WHAT YOU ARE ASKED TO DO.
Please repeat, exactly as written, every line from the one containing "1166x546 pixels." through the last line of the records, both included, and leave out any pictures.

•••

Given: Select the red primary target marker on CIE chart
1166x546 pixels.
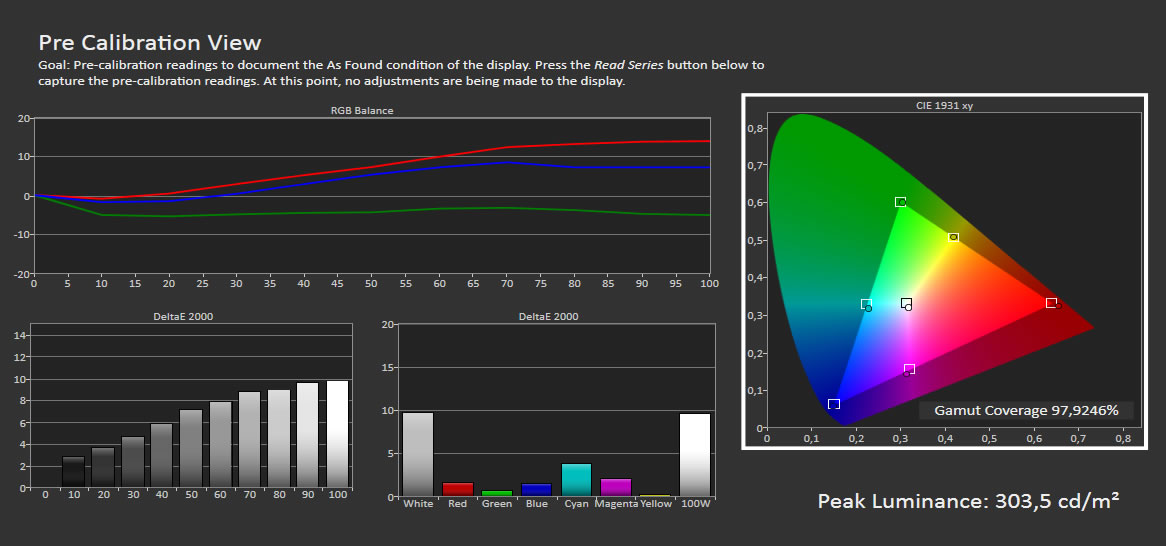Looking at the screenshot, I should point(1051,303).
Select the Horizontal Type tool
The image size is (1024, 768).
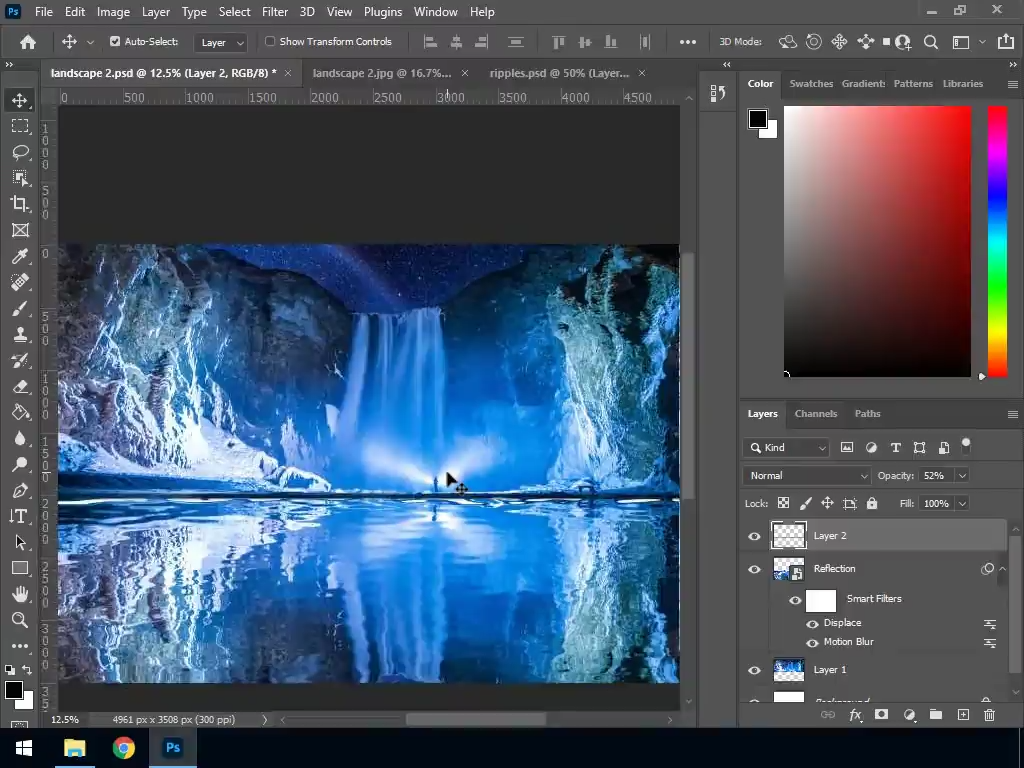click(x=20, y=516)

•••

RESPONSE BELOW.
1166x546 pixels.
Looking at the screenshot, I should point(1051,303).
Select the Horizontal Type tool
The image size is (1024, 768).
click(x=20, y=516)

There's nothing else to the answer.